Building a self-coordinating Config Management system

If you happen to read this blog from time to time, the title shouldn’t come as a surprise — it’s a topic I’ve kept revisiting over the last year for multiple reasons. The most important of these is simply that I find the topic extremely interesting.

So just to set the stage: Now that we have our Ansible playbooks and/or or Chef cookbooks or DSC configs we’re able to fully automate the entire configuration of the servers (nodes) that we run. However, it turns out that just changing stuff on computers running in production and serving thousands of users isn’t a very good idea, because you might bring down the entire service by doing so. Back in the day this was solved with “maintenance windows”. Between 0200 and 0400 every other Sunday of the month, the server could do whatever it wanted, and it was okay to bring down the entire service if needed. In today’s day and age, this doesn’t cut it anymore. What if you need that change ASAP? We simply cannot afford to wait for 2 weeks until the next service window opens up.

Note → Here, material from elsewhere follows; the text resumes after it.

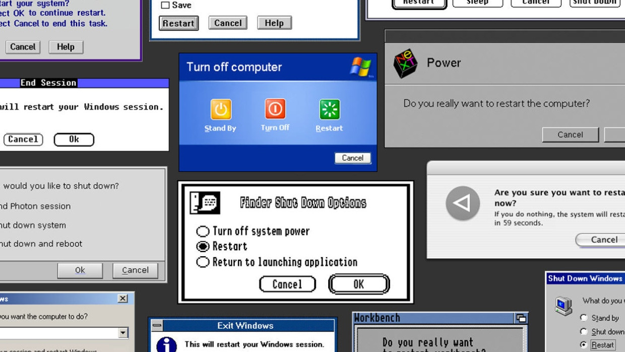Click Cancel in Turn off computer dialog

click(352, 158)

Many organizations are solving this with so-called “immutable infrastructure” — the idea is that you never make changes to your infra, you rebuild it based on the new config. I like to call this “shift-left config management”, as it takes all the config management “gunk” and stuffs it into the server during the deployment process instead of while the server is in production. And if you’re able to manage your infra in an immutable way, it’s probably worth doing so: You get the benefits of testeability and the reduced risk that comes with never making changes to a production system (because change = risk).

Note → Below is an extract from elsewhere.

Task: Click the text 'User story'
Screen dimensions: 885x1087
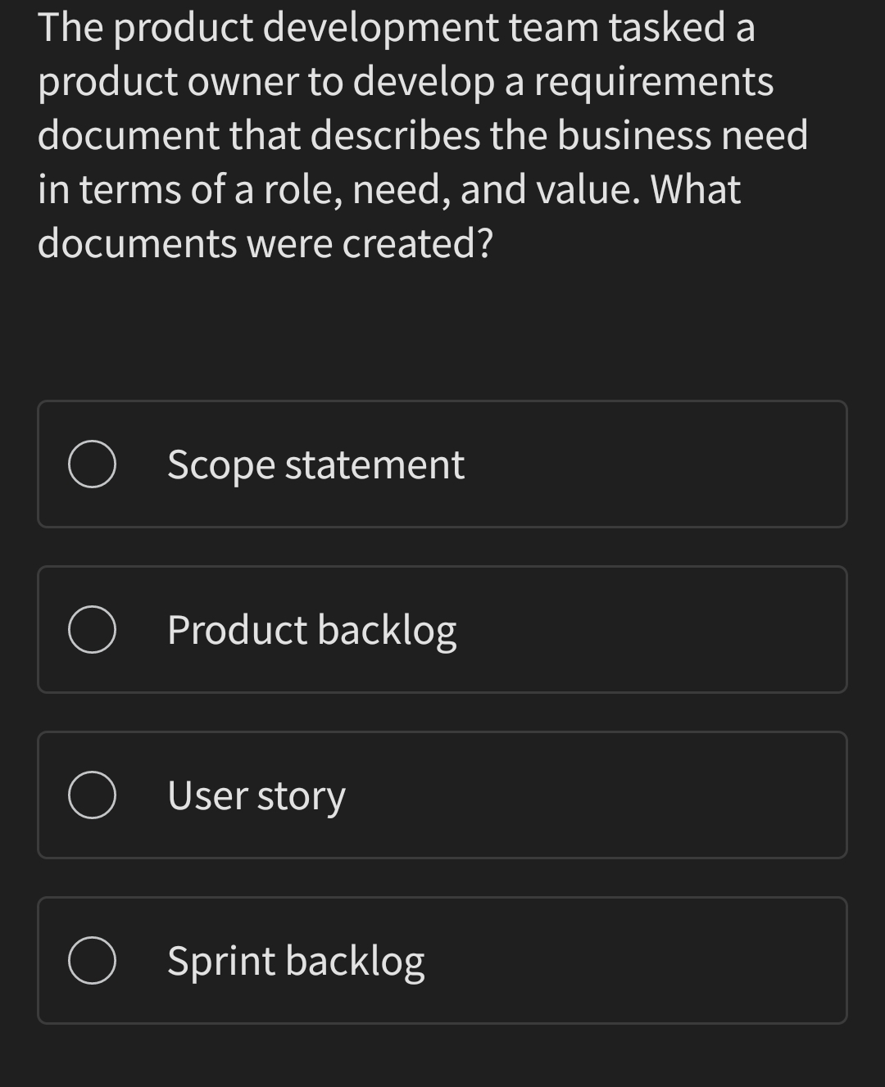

However, there’s a good chance that you won’t be able to use this methodology 100% in your infra. You have nodes that are simply too stateful to allow a rapid provision/run/destroy scheme. Servers such as database servers, Elasticsearch or even stateful “runner-type” applications. So because of this (and because of the fact that many of our apps still are way too stateful to be able to go the “immutable infra” route), I wanted to see if we could build a modern way of managing stateful infrastructure.

Our first attempt was to add a layer of logic “on top of” our config management system (Ansible) that would coordinate jobs in such a way that we never brought down more an acceptable percentage of the servers running a service. We experimented with a separate DynamoDB-based database where all servers were stored, and using tags we would try and “map out” the right order of invoking a config management run (a “config management run” in this context is simply running ansible-playbook against a server or group of servers). I think we could have made this model work, but it was getting complicated, with lots of logic around grouping groups of servers into “chunks” that could be updated together without risk, and so on (I wrote about this a while back).

Lately, we’ve taken a step back and tried to look at the problem with fresh eyes. This “refresh” has been fueled in part by the fact that we’re using Consul more and more — not so much for service discovery as for service coordination — especially since we’ve started using the Traefik load balancer in front of some of our external apis. Anyway. It struck me that we don’t need a complex central component to coordinate config management jobs, because nodes are perfectly capable of doing that themselves, using Consul as a “shared source of truth”.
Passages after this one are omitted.